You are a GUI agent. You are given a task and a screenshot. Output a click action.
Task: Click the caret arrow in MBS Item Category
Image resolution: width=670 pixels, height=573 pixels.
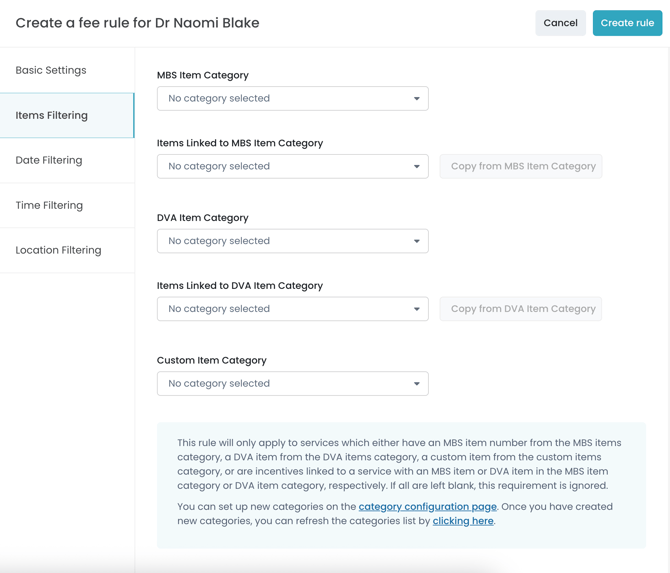pos(417,99)
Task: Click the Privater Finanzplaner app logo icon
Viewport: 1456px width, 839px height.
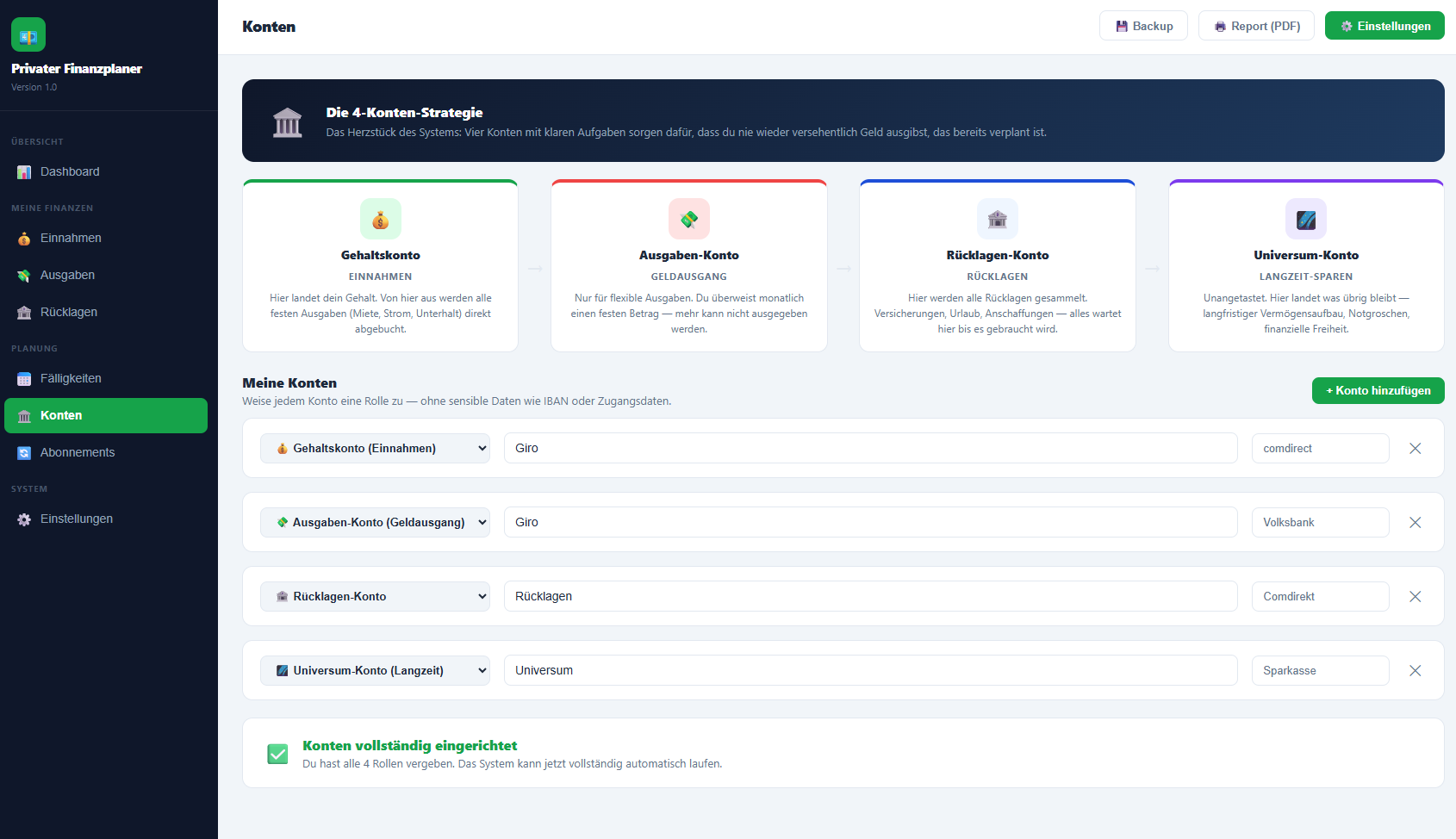Action: click(28, 34)
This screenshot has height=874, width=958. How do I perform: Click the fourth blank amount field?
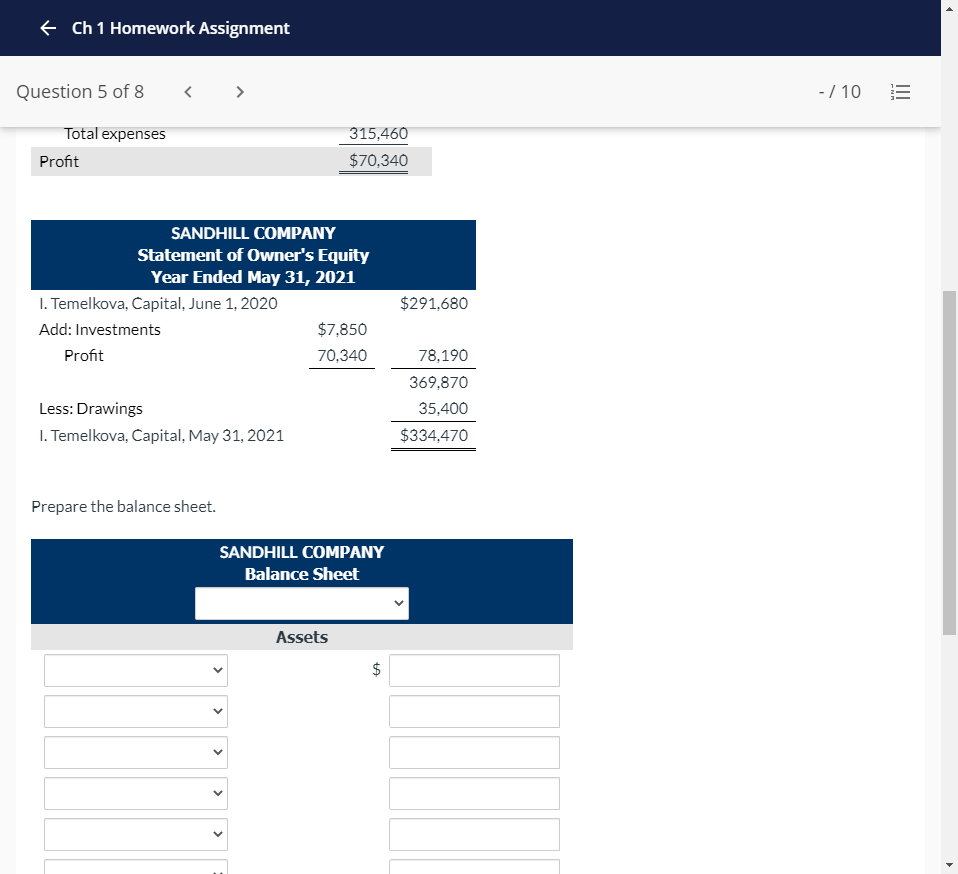coord(474,793)
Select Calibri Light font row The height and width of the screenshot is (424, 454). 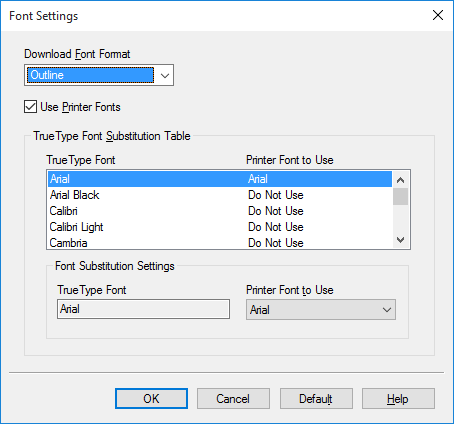tap(220, 227)
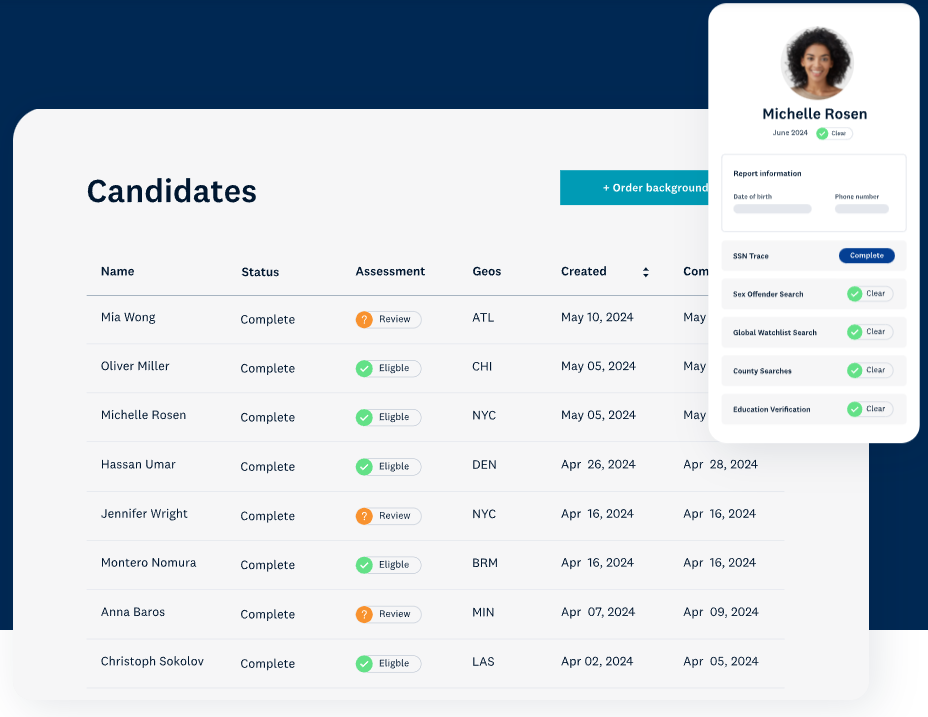Viewport: 928px width, 717px height.
Task: Click Eligible badge for Christoph Sokolov
Action: click(388, 663)
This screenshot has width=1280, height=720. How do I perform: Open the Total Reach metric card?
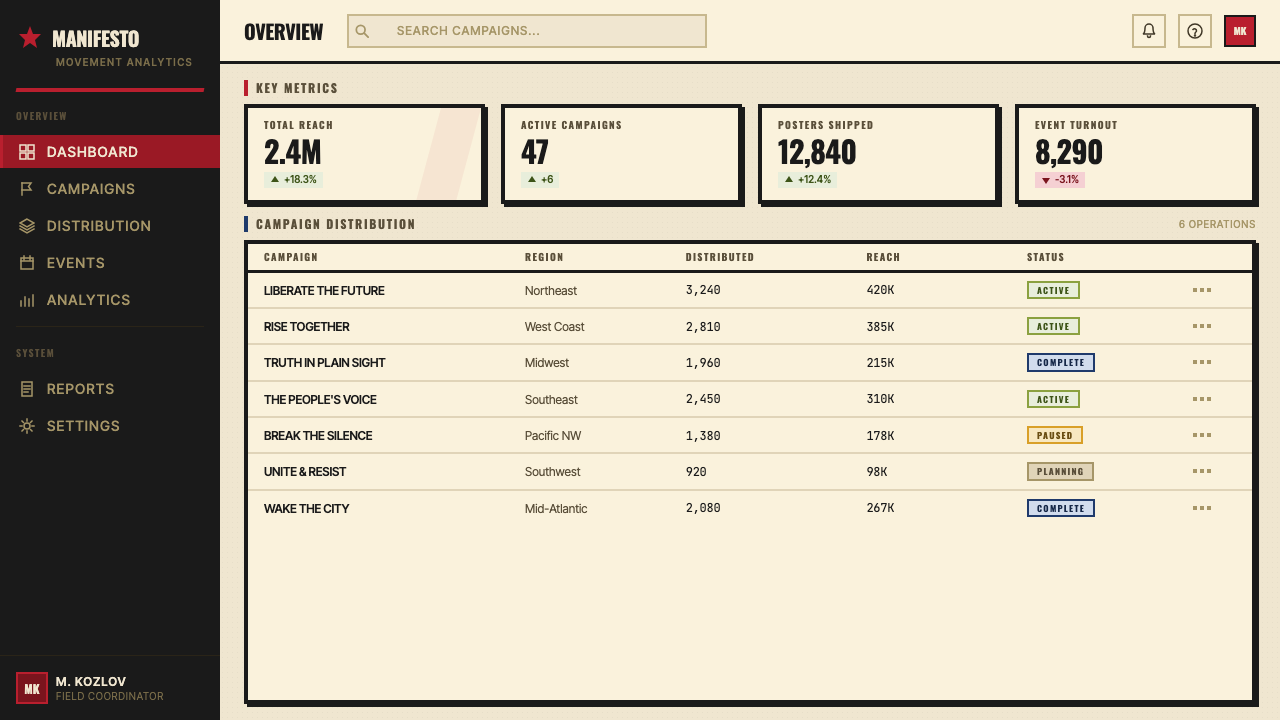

--------------------

### EXERCISE PROMPT
From the opening line of the listing above through the line bearing "Task: Click the Privater", repeat each line exactly. Drop every picture.

### RESULT
You are a GUI agent. You are given a task and a screenshot. Output a click action.
Task: Click the caret arrow in MBS Item Category
Image resolution: width=670 pixels, height=573 pixels.
pos(417,99)
Task: Click the Privater Finanzplaner app logo icon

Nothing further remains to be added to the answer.